Il corpo come linguaggio di solidarietà

La donazione di midollo osseo gli ha permesso di scoprire che il corpo, quando si mette a disposizione, diventa linguaggio di solidarietà, un codice universale che non ha bisogno di traduzioni. Le condizioni necessarie per diventare donatore, ricorda, sono poche: «Un’età tra 17 e 35 anni, un peso superiore a 50 chili, buone condizioni di salute». E fra le righe di ciò che è successo Stefano ha colto anche una sfumatura sottile, perché donare non è solo dare qualcosa di sé, ma anche accettare di essere scelti dalla vita, chiamati a qualcosa di speciale: «Qualcuno, tra tanti, ha scelto me - sottolinea -. E allora era giusto dire sì».

La vita di Stefano oggi scorre tranquilla, fra lavoro e famiglia. Ma ogni tanto, nelle serate organizzate da Admo o Avis, quando parla ai giovani, si accende una luce diversa nei suoi occhi. Ricorda quel tavolo con i volantini, l’inizio inconsapevole di tutto, e ancora l’attenzione, la professionalità e la cura dei medici, la stanza bianca dell’ospedale di Brescia. La telefonata che gli ha detto, molto tempo dopo: «È andato tutto bene».

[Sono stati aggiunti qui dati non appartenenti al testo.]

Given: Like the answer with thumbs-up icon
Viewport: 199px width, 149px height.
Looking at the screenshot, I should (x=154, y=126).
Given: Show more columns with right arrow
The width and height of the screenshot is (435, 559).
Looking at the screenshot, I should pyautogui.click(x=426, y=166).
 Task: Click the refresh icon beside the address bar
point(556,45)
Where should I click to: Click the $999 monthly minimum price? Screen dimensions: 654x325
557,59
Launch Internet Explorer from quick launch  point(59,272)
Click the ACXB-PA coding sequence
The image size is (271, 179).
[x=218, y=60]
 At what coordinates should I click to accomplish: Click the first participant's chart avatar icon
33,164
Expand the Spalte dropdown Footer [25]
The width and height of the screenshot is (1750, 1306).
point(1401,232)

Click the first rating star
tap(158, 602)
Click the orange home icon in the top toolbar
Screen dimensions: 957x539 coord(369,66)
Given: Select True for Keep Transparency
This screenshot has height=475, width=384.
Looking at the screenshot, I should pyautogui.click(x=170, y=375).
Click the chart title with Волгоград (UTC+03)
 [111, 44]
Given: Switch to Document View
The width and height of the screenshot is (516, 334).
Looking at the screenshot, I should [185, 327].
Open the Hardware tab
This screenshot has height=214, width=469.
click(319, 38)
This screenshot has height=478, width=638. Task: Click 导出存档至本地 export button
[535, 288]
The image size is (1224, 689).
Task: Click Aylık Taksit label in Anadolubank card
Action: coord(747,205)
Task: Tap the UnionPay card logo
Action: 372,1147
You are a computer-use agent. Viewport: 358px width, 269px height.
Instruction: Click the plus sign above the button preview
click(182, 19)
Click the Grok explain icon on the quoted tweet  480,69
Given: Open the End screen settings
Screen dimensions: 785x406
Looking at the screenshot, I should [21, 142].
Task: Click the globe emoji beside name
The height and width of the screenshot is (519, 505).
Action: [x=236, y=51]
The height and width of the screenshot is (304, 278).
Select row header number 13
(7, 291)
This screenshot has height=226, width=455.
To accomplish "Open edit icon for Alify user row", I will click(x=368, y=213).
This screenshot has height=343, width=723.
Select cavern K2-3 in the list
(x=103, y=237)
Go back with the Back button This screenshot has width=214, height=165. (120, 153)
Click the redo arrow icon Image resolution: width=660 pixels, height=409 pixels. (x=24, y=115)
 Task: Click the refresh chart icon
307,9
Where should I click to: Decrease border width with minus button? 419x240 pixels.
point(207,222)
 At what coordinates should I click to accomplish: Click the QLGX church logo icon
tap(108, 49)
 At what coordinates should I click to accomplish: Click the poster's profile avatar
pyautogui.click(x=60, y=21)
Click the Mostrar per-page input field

«Ho dato quello che avevo»

Forse è questo, il dono più grande: sapere che il proprio corpo può farsi passaggio, ponte, soglia. Che, a volte, basta offrire la propria disponibilità, accogliere un invito con semplicità per cambiare il destino di qualcuno, anche senza averlo mai incontrato. Stefano Iore è volontario, donatore, uomo comune. Ha avuto per due volte l’opportunità di donare il midollo osseo, una cosa assolutamente rara, ed è riuscito a salvare una vita. Ma quando glielo ricordano, scuote la testa, con la sua calma di sempre: «Non ho fatto niente di straordinario - conferma -. Ho solo dato quello che avevo. E in fondo, sarebbe bello che lo facessero tutti».